▶ [Task goal] Locate, in the data below, the line that contains "[Avaa valikko] (358, 50)" and the line that contains "Hakijalle (51, 1374)"; reproduce exactly those two lines and every line between them, nothing more.

▶ [Records shown]
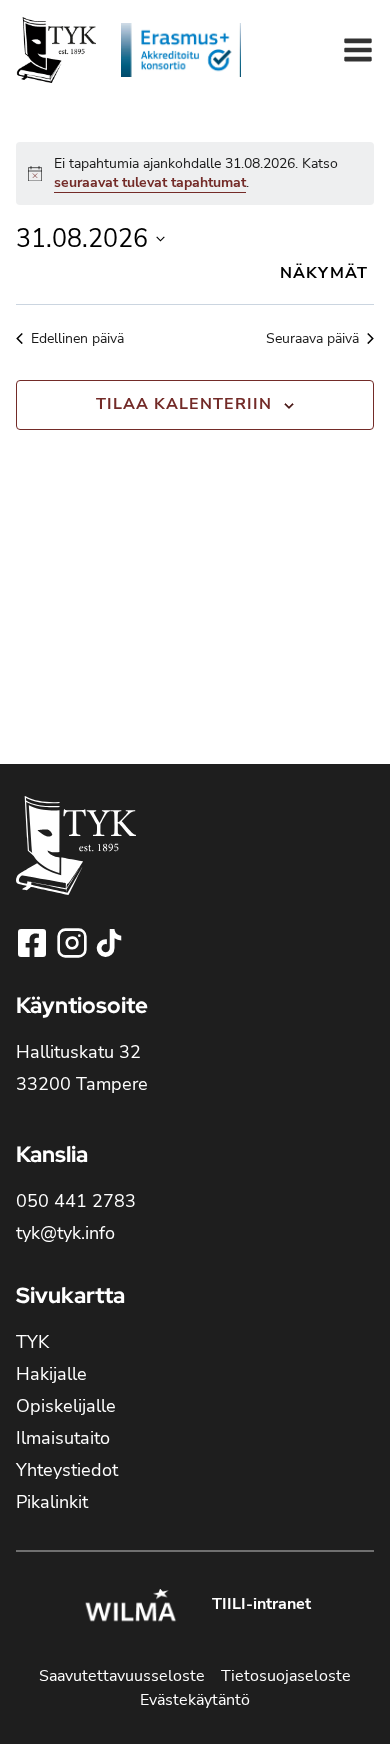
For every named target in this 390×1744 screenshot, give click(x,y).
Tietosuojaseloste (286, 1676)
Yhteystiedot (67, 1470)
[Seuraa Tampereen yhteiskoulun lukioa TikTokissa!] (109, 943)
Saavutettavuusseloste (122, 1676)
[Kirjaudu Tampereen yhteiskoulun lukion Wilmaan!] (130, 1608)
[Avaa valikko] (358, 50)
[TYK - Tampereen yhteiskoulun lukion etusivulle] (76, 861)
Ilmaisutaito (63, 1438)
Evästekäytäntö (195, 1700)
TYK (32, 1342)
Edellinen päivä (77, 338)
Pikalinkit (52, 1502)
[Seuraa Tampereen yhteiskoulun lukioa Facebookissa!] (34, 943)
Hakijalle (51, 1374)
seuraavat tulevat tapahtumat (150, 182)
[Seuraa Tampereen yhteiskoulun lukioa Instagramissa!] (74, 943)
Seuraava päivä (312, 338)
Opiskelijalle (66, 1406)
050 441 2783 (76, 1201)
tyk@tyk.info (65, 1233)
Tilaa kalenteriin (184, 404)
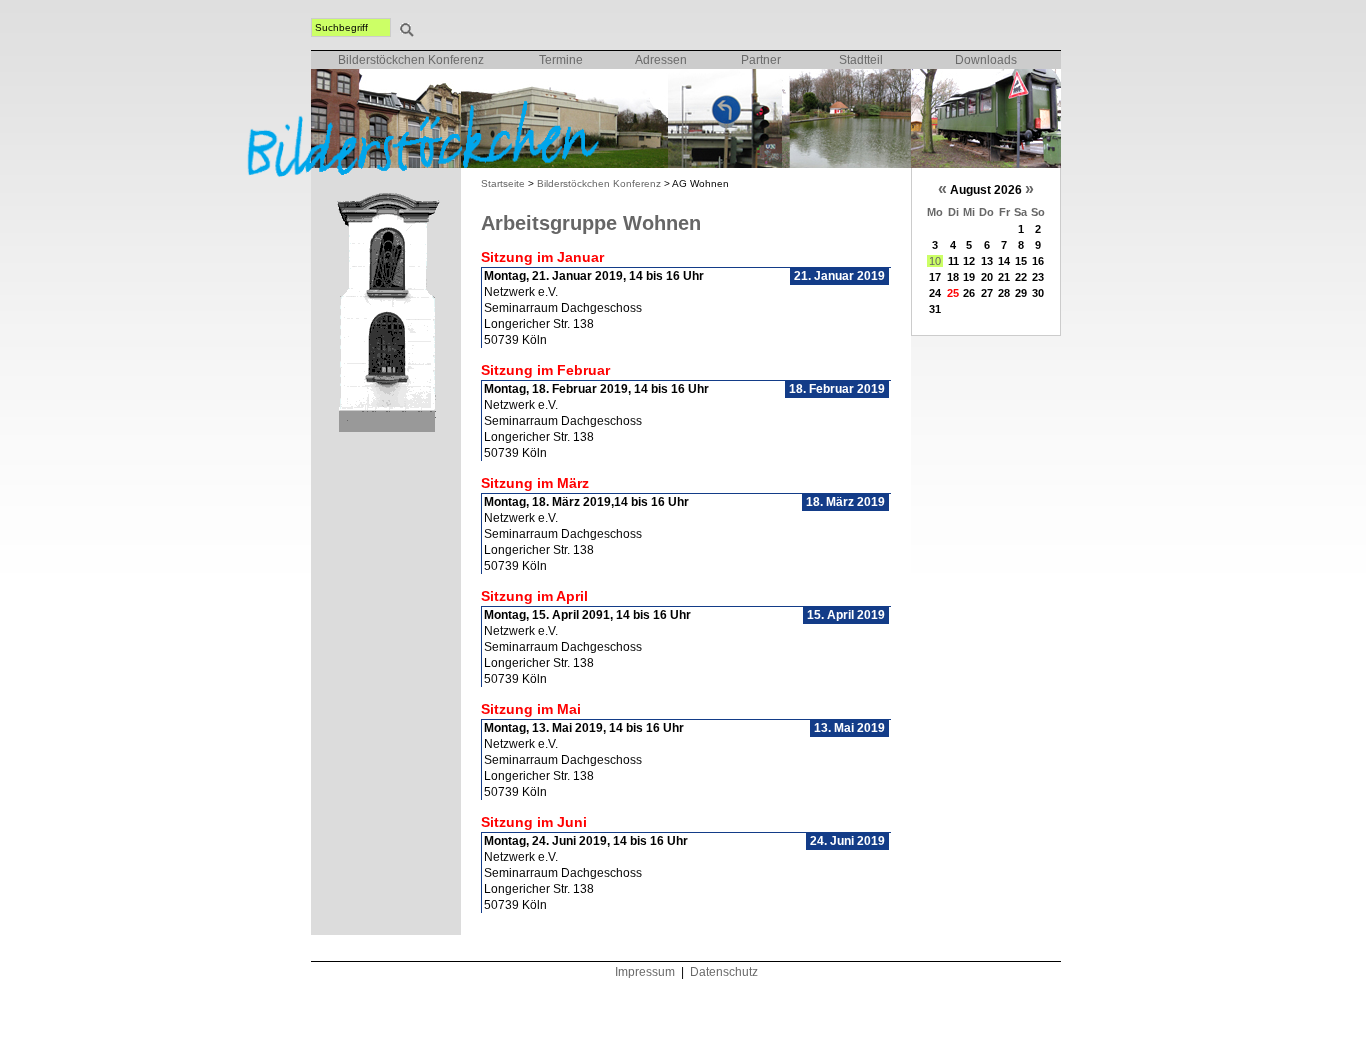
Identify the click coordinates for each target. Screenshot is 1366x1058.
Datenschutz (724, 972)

▶ [Answer for this exercise]
[Avaa valikko] (358, 50)
[TYK - Tampereen yhteiskoulun lukion etusivulle] (76, 861)
Ilmaisutaito (63, 1438)
Evästekäytäntö (195, 1700)
TYK (32, 1342)
Edellinen päivä (77, 338)
Pikalinkit (52, 1502)
[Seuraa Tampereen yhteiskoulun lukioa Facebookissa!] (34, 943)
Hakijalle (51, 1374)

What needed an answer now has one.